Install via the SkillsCat registry.

SKILL.md

StepFun StepAudio 2.5 — TTS + ASR

Generate Chinese/Japanese speech with stepaudio-2.5-tts and transcribe audio with stepaudio-2.5-asr. Both models were released in 2026-04 and verified end-to-end on 2026-04-23 (see references/known_issues.md for what passed and what didn't).

Why this skill exists — StepAudio 2.5 has three non-obvious pitfalls that cost hours if you don't know them:

stepaudio-2.5-tts rejects voice_label (the step-tts-2 way). Emotion/prosody now goes through instruction (natural-language description, ≤200 chars) and inline () parentheses inside the text itself.
stepaudio-2.5-asr does not live on /v1/audio/transcriptions. It's on /v1/audio/asr/sse (SSE streaming, JSON body, base64 audio). Using the wrong endpoint returns a misleading model ... not supported error that looks identical to "model doesn't exist".
Censorship is stricter — anything containing 死 / 消失 / sensitive political terms returns censorship_block. Your rewrite options are in references/migration_from_v2.md.

Config and auth

API key lives in $STEPFUN_API_KEY (preferred) or ${CLAUDE_PLUGIN_DATA}/config.json (fallback for cross-session persistence). All bundled scripts try env first, then config.

First-time setup (one-liner):

mkdir -p "${CLAUDE_PLUGIN_DATA}" && cat > "${CLAUDE_PLUGIN_DATA}/config.json" <<EOF
{"api_key": "<paste key here>"}
EOF

If the user hasn't set a key, ask them to paste it (don't guess / don't use a placeholder).

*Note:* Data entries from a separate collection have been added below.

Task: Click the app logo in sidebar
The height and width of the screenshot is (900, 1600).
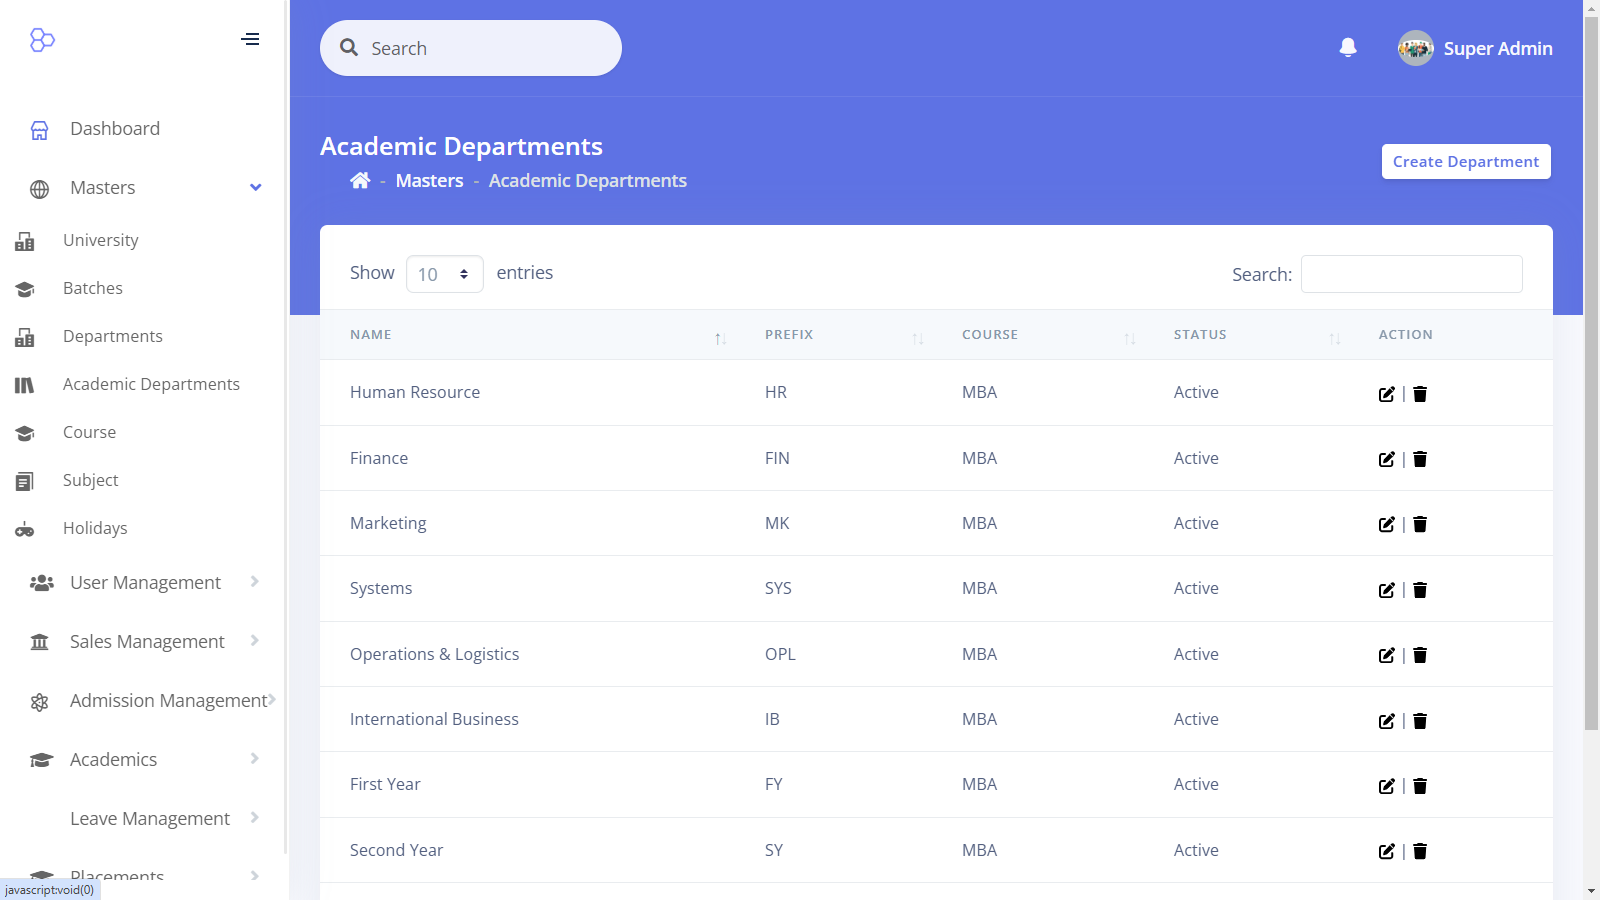Action: coord(42,40)
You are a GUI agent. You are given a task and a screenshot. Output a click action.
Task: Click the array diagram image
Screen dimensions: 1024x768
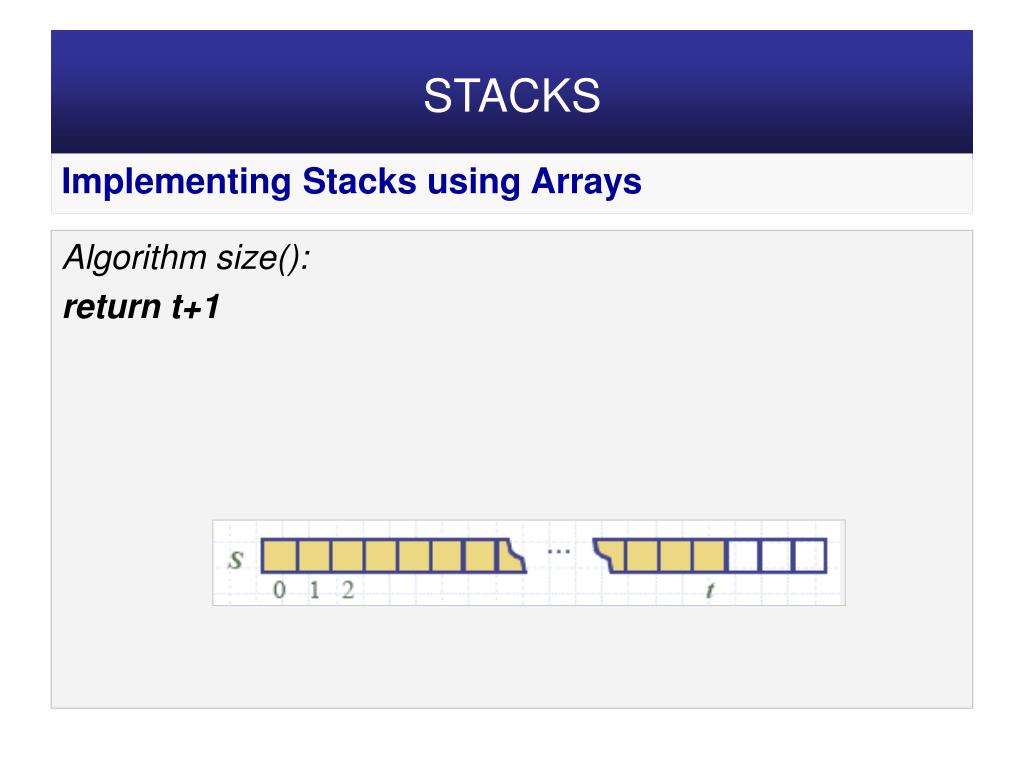coord(529,563)
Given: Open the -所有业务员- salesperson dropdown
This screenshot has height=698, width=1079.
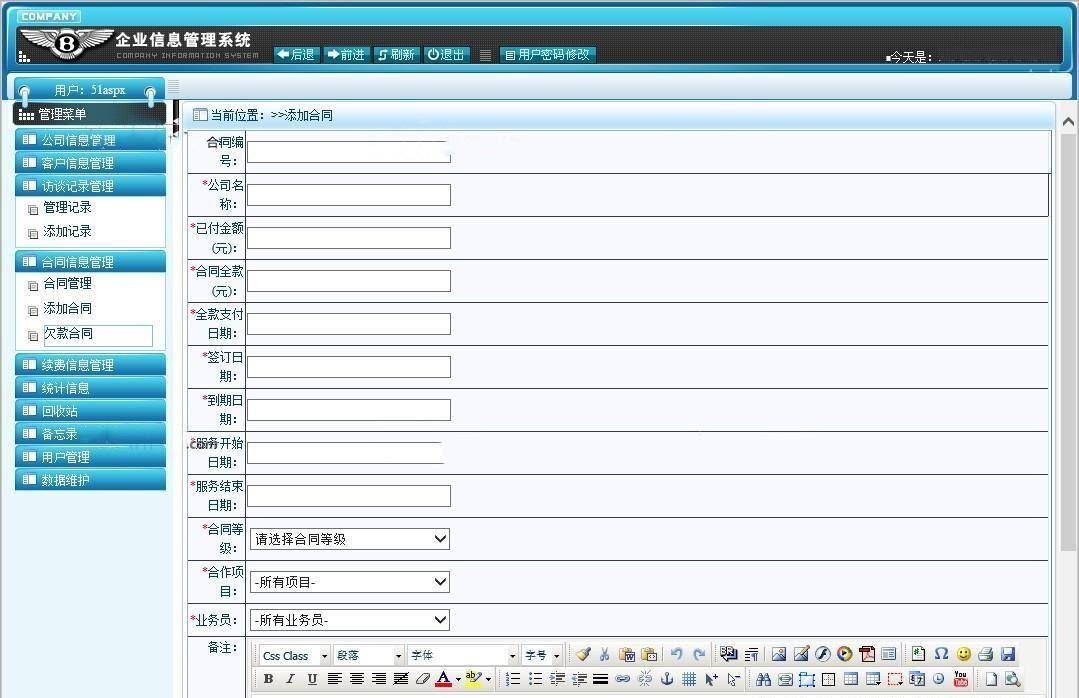Looking at the screenshot, I should (349, 620).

StepFun API keys are available at https://platform.stepfun.com/ → API Keys.

Common tasks — decision tree

User wants...	Model	Script	Key detail
Synthesize 1–500 char Chinese with emotion	`stepaudio-2.5-tts`	`scripts/tts_generate.py`	Use `instruction` for mood, `()` for inline prosody
Synthesize long text (500–1000 char)	`stepaudio-2.5-tts`	`scripts/tts_generate.py`	1000 char is the hard cap; split at semantic boundaries above that
Batch-generate game/app voice lines	`stepaudio-2.5-tts`	`scripts/tts_generate.py --batch <jsonl>`	Handle `censorship_block` fallback individually
Transcribe short clip (<5 min)	`stepaudio-2.5-asr`	`scripts/asr_transcribe.py`	mp3 → base64 → SSE, parse `transcript.text.done`
Transcribe long audio (5–30 min)	`stepaudio-2.5-asr`	`scripts/asr_transcribe.py`	32K context; single call, no chunking needed
A/B compare two TTS models	both	`scripts/ab_compare.sh`	Compares duration/size across two directories
Migrate from `step-tts-2`	—	see `references/migration_from_v2.md`	`voice_label.emotion` → `instruction` rewrite + censorship list

Starting points

Synthesize a single line: Run python3 scripts/tts_generate.py --text "你好" --out /tmp/hello.mp3 --instruction "温暖的希望感". For fine-grained control read the "Contextual TTS" section below.
Transcribe a file: python3 scripts/asr_transcribe.py /path/to/audio.mp3. For >30 min audio, split first.
A full migration from step-tts-2 → stepaudio-2.5-tts: read references/migration_from_v2.md end-to-end before touching code. It has the INSTRUCTION_MAP, the SKIP_CENSORED list pattern, and the output-directory-strategy for non-destructive A/B.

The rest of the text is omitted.